Required work: Please reproduce the rows below verbatim, everything from the line containing "The height and width of the screenshot is (567, 1568)." down to the line containing "(x=81, y=529)", both of those lines included, and nothing else.
* * * * * * *
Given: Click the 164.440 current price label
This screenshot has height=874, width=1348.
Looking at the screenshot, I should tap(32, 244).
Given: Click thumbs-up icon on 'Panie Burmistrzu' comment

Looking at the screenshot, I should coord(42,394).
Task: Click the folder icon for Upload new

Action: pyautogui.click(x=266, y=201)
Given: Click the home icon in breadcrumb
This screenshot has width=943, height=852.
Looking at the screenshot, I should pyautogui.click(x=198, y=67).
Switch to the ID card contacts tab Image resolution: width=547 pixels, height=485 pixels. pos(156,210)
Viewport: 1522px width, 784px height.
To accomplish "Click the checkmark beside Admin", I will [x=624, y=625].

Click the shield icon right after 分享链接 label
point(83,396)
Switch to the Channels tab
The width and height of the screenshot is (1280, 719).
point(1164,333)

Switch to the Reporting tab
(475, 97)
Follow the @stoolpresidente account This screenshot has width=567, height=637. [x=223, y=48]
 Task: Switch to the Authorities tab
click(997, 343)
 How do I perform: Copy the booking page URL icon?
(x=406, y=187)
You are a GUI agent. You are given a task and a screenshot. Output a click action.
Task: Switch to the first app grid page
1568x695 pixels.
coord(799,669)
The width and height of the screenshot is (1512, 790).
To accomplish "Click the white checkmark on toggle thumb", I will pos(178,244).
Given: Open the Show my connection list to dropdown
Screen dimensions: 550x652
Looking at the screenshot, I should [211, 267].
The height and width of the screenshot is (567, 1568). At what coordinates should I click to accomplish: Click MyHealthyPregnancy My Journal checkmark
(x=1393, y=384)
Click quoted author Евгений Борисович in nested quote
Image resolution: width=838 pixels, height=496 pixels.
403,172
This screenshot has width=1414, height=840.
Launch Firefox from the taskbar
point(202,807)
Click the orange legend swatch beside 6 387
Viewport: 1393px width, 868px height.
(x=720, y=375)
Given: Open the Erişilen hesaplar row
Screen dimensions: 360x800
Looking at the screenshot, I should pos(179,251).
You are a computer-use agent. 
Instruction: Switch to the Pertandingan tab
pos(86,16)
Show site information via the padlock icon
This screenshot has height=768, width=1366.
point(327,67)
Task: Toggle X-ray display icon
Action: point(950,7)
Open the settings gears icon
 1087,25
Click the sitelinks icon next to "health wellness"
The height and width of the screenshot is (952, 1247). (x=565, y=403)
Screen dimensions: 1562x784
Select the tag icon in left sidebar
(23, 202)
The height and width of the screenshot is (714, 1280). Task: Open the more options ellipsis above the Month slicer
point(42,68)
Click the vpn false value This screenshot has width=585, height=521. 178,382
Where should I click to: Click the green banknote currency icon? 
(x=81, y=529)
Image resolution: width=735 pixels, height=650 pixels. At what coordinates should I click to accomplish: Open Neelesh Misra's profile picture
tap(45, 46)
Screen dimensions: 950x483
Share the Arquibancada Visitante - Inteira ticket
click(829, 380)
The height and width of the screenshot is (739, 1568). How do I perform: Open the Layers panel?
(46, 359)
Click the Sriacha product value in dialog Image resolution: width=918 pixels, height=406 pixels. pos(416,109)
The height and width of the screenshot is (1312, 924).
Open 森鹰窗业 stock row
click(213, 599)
* * * * * * *
Written response:
The height and width of the screenshot is (567, 1568). At what coordinates should I click to accomplish: Click MyHealthyPregnancy My Journal checkmark
(x=1393, y=384)
Click quoted author Евгений Борисович in nested quote
Image resolution: width=838 pixels, height=496 pixels.
403,172
This screenshot has width=1414, height=840.
Launch Firefox from the taskbar
point(202,807)
Click the orange legend swatch beside 6 387
Viewport: 1393px width, 868px height.
(x=720, y=375)
Given: Open the Erişilen hesaplar row
Screen dimensions: 360x800
Looking at the screenshot, I should pos(179,251).
You are a computer-use agent. 
Instruction: Switch to the Pertandingan tab
pos(86,16)
Show site information via the padlock icon
This screenshot has height=768, width=1366.
point(327,67)
Task: Toggle X-ray display icon
Action: point(950,7)
Open the settings gears icon
 1087,25
Click the sitelinks icon next to "health wellness"
The height and width of the screenshot is (952, 1247). (x=565, y=403)
Screen dimensions: 1562x784
Select the tag icon in left sidebar
(23, 202)
The height and width of the screenshot is (714, 1280). Task: Open the more options ellipsis above the Month slicer
point(42,68)
Click the vpn false value This screenshot has width=585, height=521. 178,382
Where should I click to: Click the green banknote currency icon? 
(x=81, y=529)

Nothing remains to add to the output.